Egyptian President Abdel Fattah al-Sisi fears that the $6.4 billion hydroelectric project will threaten the country’s already low water supply, which is necessary for maintaining the country’s food security and economic development. Egypt has historically maintained influence over the Nile River and is therefore concerned with a power dynamic shift, as Ethiopia gains economic influence in the Blue Nile region.
Initially, the Sudanese government opposed the construction of GERD and shared similar reservations to those of Egypt. However, prospects of obtaining the dam’s surplus water flow proved to be too tempting as it would provide hydroelectricity and improved irrigation methods for the region. Sudan’s reversal on its GERD stance infuriated Egypt, worsening the geopolitical conflict.
Multilateral discussions regarding GERD had been gridlocked until last month. On May 16th, the countries announced they made progress in their negotiations. Foreign ministers of Egypt, Ethiopia, as well as Sudan’s Water Resource Minister agreed to establish the “National Independent Scientific Research Study Group” to explore and develop “various scenarios related to the filling and operation rules in accordance with the principle of equitable and reasonable utilization of shared water resources while taking all appropriate measures to prevent the causing of significant harm.”
Ethiopian Prime Minister Abiy Ahmed and Egyptian President Abdel Fattah al-Sisi met again on June 10th in Cairo to settle their differences regarding their shares of Nile River water. Protecting Egypt’s share of the Nile is at the top of Sisi’s agenda as the Nile is Egypt’s main source of water for drinking, agriculture, and industry. The two leaders agreed to create the Tripartite Infrastructure Fund, including Sudan, for infrastructure investment in the three countries. At the end of the press conference, President Ahmed addressed the Egyptians ensuring them that Ethiopia “will take care of the Nile and we will preserve your share and we will work to increase this quota and President Sisi and I will work on this.”
With the next high-stakes talks scheduled for July 3rd and GERD diplomatic progress moving just about as slow as its construction, it is vital to question whether traditional negotiation tactics are the most effective when addressing such complex geopolitical issues.

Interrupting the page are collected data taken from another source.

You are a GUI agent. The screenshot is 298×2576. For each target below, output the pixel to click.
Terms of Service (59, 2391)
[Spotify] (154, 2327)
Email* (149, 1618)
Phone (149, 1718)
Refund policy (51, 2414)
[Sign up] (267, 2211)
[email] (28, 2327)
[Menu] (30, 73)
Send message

To be effective, strategies to solve geopolitical issues should mirror the complexity of the issue itself.
For instance, the water-energy-food (WEF) nexus approach provides insight into the complexities regarding GERD. The approach aims to explain the interconnected nature between three sectors: water security, energy security and food security, and the importance of approaching issues through a multidisciplinary lens. Solutions that are focused only on one sector will inevitably impact other sectors, whether intentionally or unintentionally.
Countries are in constant competition over natural resources and conflicting national development agendas. Scarcity in resources, shared between many competing purposes and sectors, often results in conflict and dispute, such as that over GERD. To merely assume that these three sectors work independently is overly simplistic. Therefore, for the GERD dialogue to make meaningful progress on July 3rd it is necessary to untangle the complex web of relationships that exist within the Blue Nile region. Addressing GERD goes beyond discussing just the Nile River water flows, but rather understanding the various stakeholders and sectors involved as well. Once understood, the interconnected nature of GERD can be used as a catalyst for sustainable development.